--- START ---

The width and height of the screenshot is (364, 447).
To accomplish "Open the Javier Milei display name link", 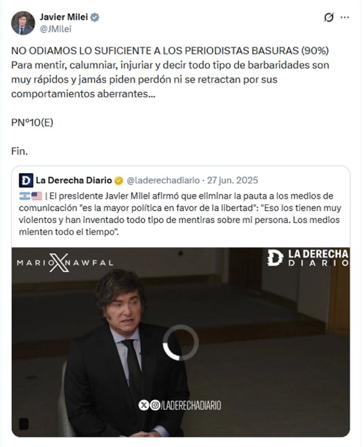I will pyautogui.click(x=64, y=17).
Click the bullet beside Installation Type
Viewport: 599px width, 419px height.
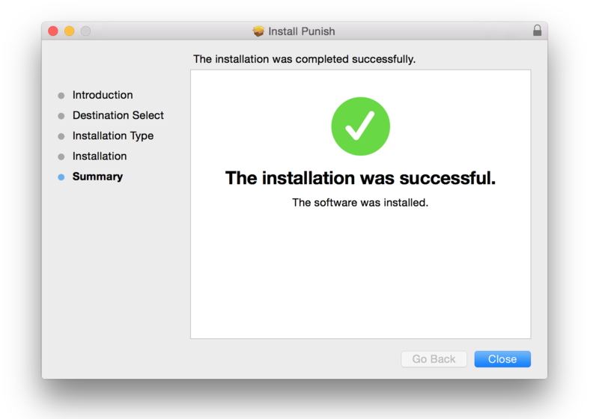[61, 136]
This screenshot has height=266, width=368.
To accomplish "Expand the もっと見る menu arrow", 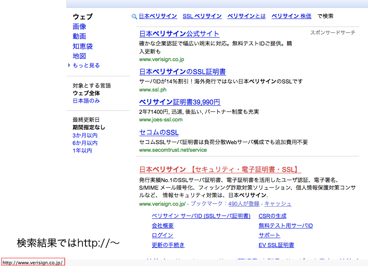I will coord(69,65).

--- END ---

[EXERCISE BRIEF]
Only lines with the word "screenshot" are wanted, so copy each one from the records.

[RESULT OF THIS EXERCISE]
The width and height of the screenshot is (364, 447).
This screenshot has height=266, width=368.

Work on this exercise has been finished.